DIRECTIONS FOR THIS TASK: Continue the text about Protector Shoal from where it stops.

EXTRACTED TEXT:
Protector Shoal is the shallowest point of the Protector Seamounts, a group of submarine volcanoes in the Southern Ocean. They are part of the South Sandwich island arc, a volcanic arc that has given rise to the South Sandwich Islands. Protector Shoal reaches a depth of 55 m below sea level and is part of a larger group of seamounts that formed atop a larger ridge. Some of these seamounts bear traces of sector collapses, and one is capped by nested calderas.

The seamount erupted in 1962, probably during March, and produced a large pumice raft that was swept by ocean currents around Antarctica. Various islands near to or in the Southern Ocean, such as Australia and New Zealand, have had Protector Shoal pumice wash up on their coastlines. Pumice attributed to this eruption has been recovered as far as Hawaii. There have been no eruptions since, but there is ongoing seismicity and underwater hydrothermal venting.

== Geography and geomorphology ==

The Protector Seamounts are a 55 km east-west trending ridge at 1000–1500 m depth about 56 km northwest of Zavodovski Island. They lie at the northern end of the South Sandwich Islands, a 350 km long north-south trending chain of eleven islands at the eastern margin of the Scotia Sea. From north to south they include Zavodovski Island, Leskov Island, Visokoi Island, Candlemas Island-Vindication Island, Saunders Island, Montagu Island, Bristol Island and Southern Thule (Bellingshausen Island-Cook Island-Thule Island); they are small, lack vegetation and are heavily glaciated. Submarine volcanoes lie at each end of the chain: Protector at the northern, Nelson and Kemp at the southern. The seamount was already known before the 1962 eruption, but received a name only after the eruption.

EXERCISE DATA:
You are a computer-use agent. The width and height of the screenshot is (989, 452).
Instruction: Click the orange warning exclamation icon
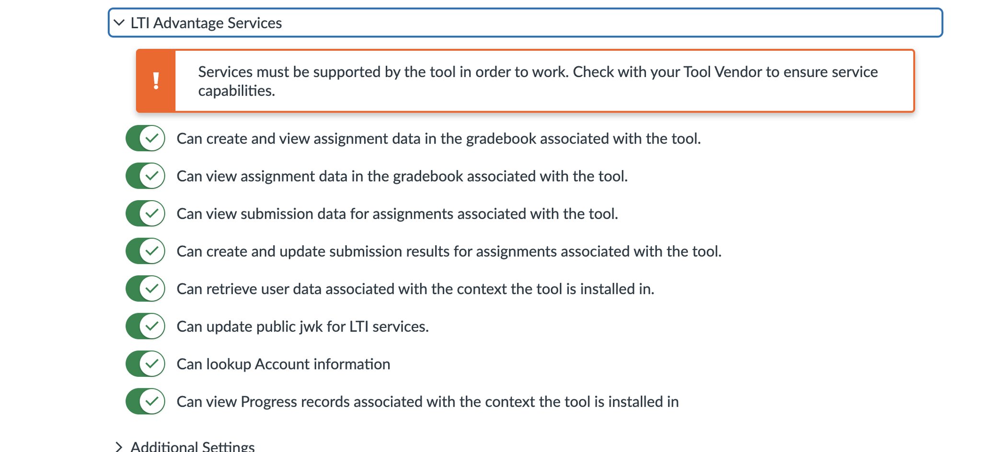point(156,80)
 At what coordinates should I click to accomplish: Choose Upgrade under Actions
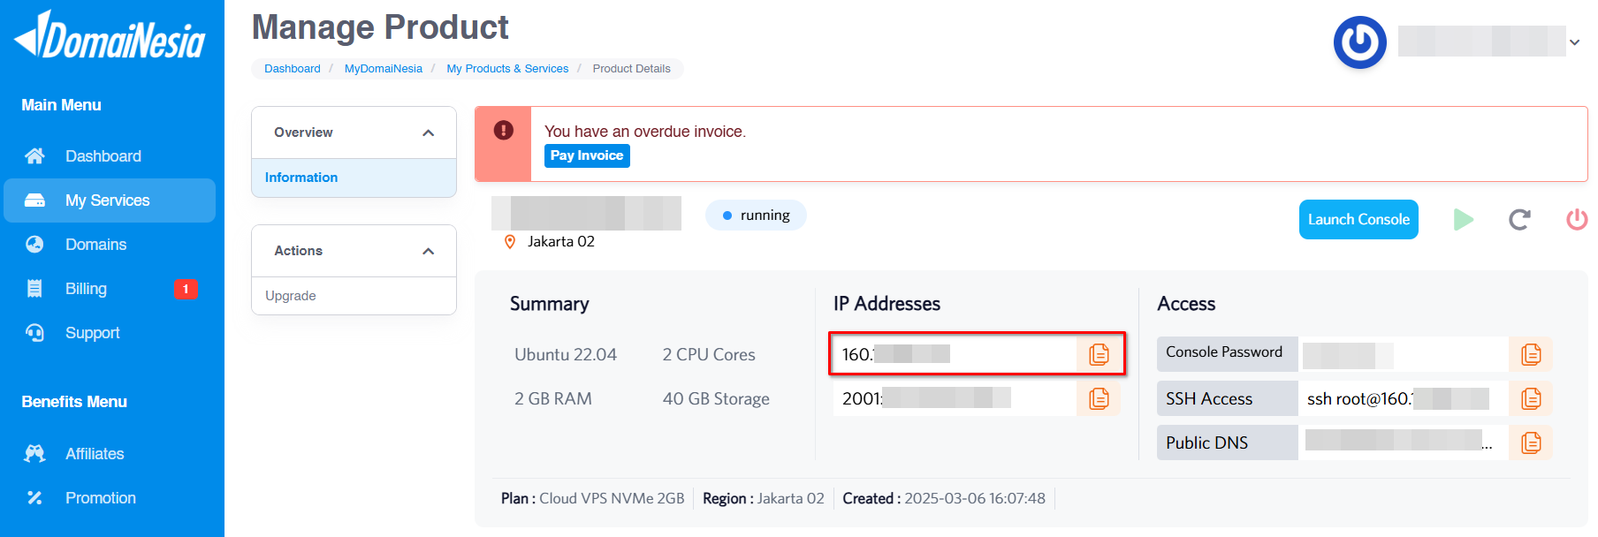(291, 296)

RESPONSE TO THE TASK:
The northern slopes of the common ridge have a low gradient and are cut by numerous faults associated with the subduction process. The southern slopes are less regular and steeper. Bisco Basin, a 20 km wide embayment, lies north of the ridge. It was originally interpreted as a caldera or a sector collapse scar, but appears to be of tectonic origin. The Nimrod Basin is another tectonic depression. A southeastward extension of the ridge joins Protector Shoal with Zavodovski Island.

The ridge is topped by about seven distinct seamounts that are referred to in the literature as: Tula ("PS1"), Biscoe ("PS2"), "PS3", Protector Shoal ("PS4"), Endurance ("PS5"), JCR ("PS6") and Quest ("PS7"). The names refer to ships. Another seamount, Scoresby, was discovered west of Quest. The seamounts have the sizes of small stratovolcanoes, with heights of about 400–1400 m, and rise to about a few hundred metres below sea level. The shallowest point of the chain is Protector Shoal which reaches a depth of 55 m below sea level. Initially it was thought that "Protector Shoal" was a 27 m deep seamount; subsequently the name was attributed to the shallowest seamount. This seamount is cut by a 2.5 km wide slump scar, formed by a collapse that descended to the south-southeast. Another slump is identified on the northwestern side.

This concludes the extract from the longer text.